Manufacturing employed state‑of‑the‑art multilayer laminate technology, fine‑pitch BGA packaging, and precision high‑speed trace routing. To verify structural integrity, the authors performed a suite of non‑destructive examinations, including acoustic microscopy, X‑ray imaging, cross‑section analysis, and Thermo‑Moire interferometry. All inspections reported zero occurrences of voids, shorts, delamination, cracks, or warpage, confirming that the fabrication process achieved the required reliability standards for large‑scale deployment.

For functional validation, the MCMs were mounted on a daughter board developed by the Foundation for Research and Technology – Hellas (FORTH). The daughter board hosts four DDR4 SODIMM slots, allowing the system to be equipped with eight memory modules. Extensive Xilinx memory tests were run at DDR4 frequencies of 1866 MHz and 2133 MHz, and every module passed without error, demonstrating that the memory interface design can sustain high‑frequency operation without degradation.
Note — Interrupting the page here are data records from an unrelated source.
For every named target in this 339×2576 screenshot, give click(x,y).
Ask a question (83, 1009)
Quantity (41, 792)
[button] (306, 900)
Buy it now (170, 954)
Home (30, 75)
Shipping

High‑speed communication between the two MPSoCs and the surrounding board was evaluated using Xilinx’s Integrated Bit Error Ratio Test (IBERT). All intra‑board serial links were configured for 10 Gbps operation and subjected to a 31‑bit pseudorandom binary sequence (PRBS‑31) stress test. The links remained stable throughout the test, with measured bit error rates below 10⁻¹⁵, indicating that the SERDES design, equalization, and channel conditioning are robust enough for the stringent error‑rate requirements of Exascale workloads.

The authors discuss three key insights derived from their work. First, the MCM architecture effectively mitigates the latency and power penalties associated with traditional multi‑board interconnects, thereby offering a scalable path toward higher compute density. Second, the rigorous non‑destructive inspection regime provides a reproducible methodology for ensuring defect‑free production, a prerequisite for the massive volumes required in future supercomputing facilities. Third, the combination of programmable FPGA logic and high‑performance ARM cores within a single module delivers the flexibility needed to accelerate diverse application domains, ranging from artificial‑intelligence inference to real‑time data analytics.

In conclusion, the study demonstrates that a carefully engineered FPGA‑based MCM can satisfy the core performance, reliability, and power‑efficiency metrics demanded by Exascale computing. By validating both the physical robustness of the substrate and the functional stability of high‑speed links and memory interfaces, the authors provide a solid foundation for further scaling efforts. Future work will explore larger MCM configurations with additional MPSoCs, advanced power‑management schemes, and full‑system benchmarks using representative Exascale workloads, moving the technology closer to commercial adoption in next‑generation supercomputers.